● Work to be completed
Can you transcribe the items below word for word, starting from the very first line and running up to and including the line with "Action: (x=19, y=126)"?
----- Records for processing
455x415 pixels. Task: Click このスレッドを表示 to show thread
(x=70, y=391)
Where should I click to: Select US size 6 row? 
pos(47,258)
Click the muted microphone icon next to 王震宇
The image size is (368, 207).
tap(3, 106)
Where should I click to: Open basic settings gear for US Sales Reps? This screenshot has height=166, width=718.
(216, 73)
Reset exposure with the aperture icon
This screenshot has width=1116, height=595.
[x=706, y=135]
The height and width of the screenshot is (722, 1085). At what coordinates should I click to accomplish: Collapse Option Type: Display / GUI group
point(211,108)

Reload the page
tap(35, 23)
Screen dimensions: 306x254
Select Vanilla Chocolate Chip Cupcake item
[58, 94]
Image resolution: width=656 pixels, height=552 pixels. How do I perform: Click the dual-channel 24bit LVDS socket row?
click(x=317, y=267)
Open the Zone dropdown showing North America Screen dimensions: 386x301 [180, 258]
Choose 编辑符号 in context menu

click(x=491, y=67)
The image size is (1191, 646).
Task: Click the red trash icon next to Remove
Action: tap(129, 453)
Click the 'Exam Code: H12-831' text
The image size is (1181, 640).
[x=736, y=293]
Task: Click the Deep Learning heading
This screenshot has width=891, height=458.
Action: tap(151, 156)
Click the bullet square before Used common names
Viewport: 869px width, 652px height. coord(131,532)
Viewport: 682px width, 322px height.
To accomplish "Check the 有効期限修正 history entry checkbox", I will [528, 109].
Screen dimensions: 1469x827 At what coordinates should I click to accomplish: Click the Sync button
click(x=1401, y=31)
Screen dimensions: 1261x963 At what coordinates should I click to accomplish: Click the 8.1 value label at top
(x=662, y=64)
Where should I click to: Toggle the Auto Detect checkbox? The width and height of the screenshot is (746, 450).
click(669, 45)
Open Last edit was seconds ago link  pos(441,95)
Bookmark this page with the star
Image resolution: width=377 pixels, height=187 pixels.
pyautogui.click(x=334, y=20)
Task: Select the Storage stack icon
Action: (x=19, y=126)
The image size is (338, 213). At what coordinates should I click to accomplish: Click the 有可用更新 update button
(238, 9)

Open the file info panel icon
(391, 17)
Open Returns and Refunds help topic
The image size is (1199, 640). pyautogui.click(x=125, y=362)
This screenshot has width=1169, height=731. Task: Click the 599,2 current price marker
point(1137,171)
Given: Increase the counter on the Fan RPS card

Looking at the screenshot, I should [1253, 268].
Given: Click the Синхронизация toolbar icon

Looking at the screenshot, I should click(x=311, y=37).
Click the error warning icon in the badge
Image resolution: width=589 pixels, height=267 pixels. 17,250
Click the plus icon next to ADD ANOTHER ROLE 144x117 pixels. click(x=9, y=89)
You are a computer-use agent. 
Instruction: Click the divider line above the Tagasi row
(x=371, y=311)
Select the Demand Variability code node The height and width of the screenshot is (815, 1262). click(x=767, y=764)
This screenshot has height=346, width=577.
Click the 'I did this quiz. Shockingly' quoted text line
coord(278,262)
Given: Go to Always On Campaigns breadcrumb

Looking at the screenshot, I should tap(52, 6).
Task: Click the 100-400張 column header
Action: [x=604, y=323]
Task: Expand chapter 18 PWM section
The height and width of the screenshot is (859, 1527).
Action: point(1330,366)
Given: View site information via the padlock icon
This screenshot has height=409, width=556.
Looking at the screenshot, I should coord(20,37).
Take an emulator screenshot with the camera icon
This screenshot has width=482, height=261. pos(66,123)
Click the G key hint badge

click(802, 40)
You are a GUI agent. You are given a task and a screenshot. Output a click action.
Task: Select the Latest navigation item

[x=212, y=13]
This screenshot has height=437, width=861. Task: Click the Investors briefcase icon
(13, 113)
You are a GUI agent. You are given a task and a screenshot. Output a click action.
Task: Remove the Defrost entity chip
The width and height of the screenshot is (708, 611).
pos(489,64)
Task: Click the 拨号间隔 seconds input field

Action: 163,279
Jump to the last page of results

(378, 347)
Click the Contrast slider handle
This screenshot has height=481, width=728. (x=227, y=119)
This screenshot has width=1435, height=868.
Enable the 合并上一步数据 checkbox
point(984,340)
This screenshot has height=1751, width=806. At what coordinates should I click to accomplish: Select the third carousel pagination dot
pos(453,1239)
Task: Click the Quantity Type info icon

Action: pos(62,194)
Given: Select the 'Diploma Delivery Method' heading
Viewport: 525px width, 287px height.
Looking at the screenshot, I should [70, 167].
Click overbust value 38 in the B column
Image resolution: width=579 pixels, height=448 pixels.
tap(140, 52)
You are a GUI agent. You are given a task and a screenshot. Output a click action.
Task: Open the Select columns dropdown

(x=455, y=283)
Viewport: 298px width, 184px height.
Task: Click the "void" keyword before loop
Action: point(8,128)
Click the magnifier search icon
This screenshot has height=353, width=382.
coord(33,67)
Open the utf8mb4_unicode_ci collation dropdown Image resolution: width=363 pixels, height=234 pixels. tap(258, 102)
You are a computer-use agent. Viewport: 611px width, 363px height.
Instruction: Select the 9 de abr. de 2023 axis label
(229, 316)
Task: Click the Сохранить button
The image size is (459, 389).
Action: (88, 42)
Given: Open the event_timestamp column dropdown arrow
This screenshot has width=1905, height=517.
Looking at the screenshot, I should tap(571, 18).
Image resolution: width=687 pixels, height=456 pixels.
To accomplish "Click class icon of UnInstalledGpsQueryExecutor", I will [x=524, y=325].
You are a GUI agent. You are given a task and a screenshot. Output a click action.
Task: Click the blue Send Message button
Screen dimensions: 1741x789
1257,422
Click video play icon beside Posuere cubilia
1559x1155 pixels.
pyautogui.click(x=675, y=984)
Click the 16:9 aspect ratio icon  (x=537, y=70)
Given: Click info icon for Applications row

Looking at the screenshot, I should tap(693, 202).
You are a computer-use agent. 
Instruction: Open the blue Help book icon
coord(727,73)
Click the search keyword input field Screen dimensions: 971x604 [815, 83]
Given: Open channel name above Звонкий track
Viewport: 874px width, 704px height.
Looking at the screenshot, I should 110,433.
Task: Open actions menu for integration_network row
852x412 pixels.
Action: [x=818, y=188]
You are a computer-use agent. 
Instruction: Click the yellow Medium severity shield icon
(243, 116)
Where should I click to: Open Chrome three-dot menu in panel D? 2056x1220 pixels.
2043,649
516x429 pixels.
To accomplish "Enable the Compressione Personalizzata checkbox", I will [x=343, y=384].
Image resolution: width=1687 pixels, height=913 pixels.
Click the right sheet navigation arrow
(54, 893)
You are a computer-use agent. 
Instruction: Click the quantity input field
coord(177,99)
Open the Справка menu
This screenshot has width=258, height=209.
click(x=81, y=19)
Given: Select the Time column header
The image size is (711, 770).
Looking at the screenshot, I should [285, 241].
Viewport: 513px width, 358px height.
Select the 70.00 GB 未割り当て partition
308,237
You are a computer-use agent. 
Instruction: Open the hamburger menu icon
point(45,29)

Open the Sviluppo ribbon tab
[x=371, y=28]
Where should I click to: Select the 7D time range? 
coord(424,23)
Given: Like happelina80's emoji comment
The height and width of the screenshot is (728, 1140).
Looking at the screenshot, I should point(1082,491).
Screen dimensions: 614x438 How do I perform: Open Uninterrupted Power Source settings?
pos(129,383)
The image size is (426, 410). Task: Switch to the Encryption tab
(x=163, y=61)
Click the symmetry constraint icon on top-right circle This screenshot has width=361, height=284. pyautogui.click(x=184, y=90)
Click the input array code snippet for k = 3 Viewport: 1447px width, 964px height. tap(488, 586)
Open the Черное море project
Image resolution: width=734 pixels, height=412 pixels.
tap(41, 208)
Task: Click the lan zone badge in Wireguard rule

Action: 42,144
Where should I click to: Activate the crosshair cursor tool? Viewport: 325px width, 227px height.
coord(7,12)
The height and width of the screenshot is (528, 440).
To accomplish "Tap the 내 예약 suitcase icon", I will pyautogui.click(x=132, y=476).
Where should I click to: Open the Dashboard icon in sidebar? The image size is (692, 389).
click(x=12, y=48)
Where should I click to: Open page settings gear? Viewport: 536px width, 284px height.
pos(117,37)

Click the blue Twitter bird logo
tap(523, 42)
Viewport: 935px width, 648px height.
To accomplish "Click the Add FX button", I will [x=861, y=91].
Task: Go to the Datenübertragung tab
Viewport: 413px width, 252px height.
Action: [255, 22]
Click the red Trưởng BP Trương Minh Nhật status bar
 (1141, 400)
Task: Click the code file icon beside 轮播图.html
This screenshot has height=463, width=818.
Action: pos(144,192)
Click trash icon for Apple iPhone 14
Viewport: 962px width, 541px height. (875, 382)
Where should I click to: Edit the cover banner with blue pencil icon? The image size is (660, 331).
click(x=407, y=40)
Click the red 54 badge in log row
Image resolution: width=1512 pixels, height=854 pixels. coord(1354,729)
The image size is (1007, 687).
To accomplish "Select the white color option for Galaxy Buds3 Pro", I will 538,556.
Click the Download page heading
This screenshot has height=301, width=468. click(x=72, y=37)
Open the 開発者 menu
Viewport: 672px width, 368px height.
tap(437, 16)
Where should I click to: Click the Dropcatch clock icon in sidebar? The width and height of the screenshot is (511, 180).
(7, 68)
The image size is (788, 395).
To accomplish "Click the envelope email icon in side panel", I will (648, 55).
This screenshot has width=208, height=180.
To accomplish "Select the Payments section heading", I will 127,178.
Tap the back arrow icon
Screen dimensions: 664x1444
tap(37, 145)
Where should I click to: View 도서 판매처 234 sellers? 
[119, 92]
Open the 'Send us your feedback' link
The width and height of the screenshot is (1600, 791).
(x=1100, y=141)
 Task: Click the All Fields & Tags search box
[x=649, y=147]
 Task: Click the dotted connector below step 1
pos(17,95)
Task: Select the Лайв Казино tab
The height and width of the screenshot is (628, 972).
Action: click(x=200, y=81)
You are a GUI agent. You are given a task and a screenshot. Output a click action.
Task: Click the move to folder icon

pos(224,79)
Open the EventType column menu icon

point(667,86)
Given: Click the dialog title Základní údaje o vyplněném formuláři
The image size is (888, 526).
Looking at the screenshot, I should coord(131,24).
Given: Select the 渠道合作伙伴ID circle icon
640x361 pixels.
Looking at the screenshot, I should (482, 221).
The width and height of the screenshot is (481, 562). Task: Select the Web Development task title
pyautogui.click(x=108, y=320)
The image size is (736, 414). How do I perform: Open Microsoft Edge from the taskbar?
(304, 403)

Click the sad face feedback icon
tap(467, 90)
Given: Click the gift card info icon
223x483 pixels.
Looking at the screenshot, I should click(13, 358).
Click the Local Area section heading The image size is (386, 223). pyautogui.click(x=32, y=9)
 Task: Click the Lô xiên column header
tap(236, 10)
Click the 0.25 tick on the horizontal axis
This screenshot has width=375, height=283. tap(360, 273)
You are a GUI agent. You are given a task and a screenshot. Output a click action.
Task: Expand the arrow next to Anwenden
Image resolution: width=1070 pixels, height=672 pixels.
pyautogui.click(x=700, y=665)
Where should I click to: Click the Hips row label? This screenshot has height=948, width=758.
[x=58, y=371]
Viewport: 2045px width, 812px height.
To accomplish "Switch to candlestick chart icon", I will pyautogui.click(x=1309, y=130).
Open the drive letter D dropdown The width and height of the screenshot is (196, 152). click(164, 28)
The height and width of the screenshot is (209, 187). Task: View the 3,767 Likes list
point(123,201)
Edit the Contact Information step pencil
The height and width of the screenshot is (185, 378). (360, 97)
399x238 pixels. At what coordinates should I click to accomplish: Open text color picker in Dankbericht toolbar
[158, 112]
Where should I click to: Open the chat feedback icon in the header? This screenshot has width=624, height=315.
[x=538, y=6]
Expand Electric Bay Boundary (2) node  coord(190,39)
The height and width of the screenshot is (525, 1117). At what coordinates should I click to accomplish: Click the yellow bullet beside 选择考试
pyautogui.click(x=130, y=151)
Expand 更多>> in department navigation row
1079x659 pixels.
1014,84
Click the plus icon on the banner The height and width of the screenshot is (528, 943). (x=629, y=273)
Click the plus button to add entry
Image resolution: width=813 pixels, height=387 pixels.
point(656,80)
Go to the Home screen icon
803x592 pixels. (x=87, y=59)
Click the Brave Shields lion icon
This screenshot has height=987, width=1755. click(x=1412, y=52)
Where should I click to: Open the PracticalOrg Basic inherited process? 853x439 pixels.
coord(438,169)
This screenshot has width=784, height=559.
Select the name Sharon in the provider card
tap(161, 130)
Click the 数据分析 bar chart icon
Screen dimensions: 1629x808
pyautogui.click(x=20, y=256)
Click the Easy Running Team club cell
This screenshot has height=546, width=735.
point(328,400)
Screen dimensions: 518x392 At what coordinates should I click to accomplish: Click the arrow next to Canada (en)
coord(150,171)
----------
● Exercise solution
455x415 pixels. Task: Click このスレッドを表示 to show thread
(x=70, y=391)
Where should I click to: Select US size 6 row? 
pos(47,258)
Click the muted microphone icon next to 王震宇
The image size is (368, 207).
tap(3, 106)
Where should I click to: Open basic settings gear for US Sales Reps? This screenshot has height=166, width=718.
(216, 73)
Reset exposure with the aperture icon
This screenshot has width=1116, height=595.
[x=706, y=135]
The height and width of the screenshot is (722, 1085). At what coordinates should I click to accomplish: Collapse Option Type: Display / GUI group
point(211,108)

Reload the page
tap(35, 23)
Screen dimensions: 306x254
Select Vanilla Chocolate Chip Cupcake item
[58, 94]
Image resolution: width=656 pixels, height=552 pixels. How do I perform: Click the dual-channel 24bit LVDS socket row?
click(x=317, y=267)
Open the Zone dropdown showing North America Screen dimensions: 386x301 [180, 258]
Choose 编辑符号 in context menu

click(x=491, y=67)
The image size is (1191, 646).
Task: Click the red trash icon next to Remove
Action: tap(129, 453)
Click the 'Exam Code: H12-831' text
The image size is (1181, 640).
[x=736, y=293]
Task: Click the Deep Learning heading
This screenshot has width=891, height=458.
Action: tap(151, 156)
Click the bullet square before Used common names
Viewport: 869px width, 652px height. coord(131,532)
Viewport: 682px width, 322px height.
To accomplish "Check the 有効期限修正 history entry checkbox", I will [528, 109].
Screen dimensions: 1469x827 At what coordinates should I click to accomplish: Click the Sync button
click(x=1401, y=31)
Screen dimensions: 1261x963 At what coordinates should I click to accomplish: Click the 8.1 value label at top
(x=662, y=64)
Where should I click to: Toggle the Auto Detect checkbox? The width and height of the screenshot is (746, 450).
click(669, 45)
Open Last edit was seconds ago link  pos(441,95)
Bookmark this page with the star
Image resolution: width=377 pixels, height=187 pixels.
pyautogui.click(x=334, y=20)
Task: Select the Storage stack icon
Action: (x=19, y=126)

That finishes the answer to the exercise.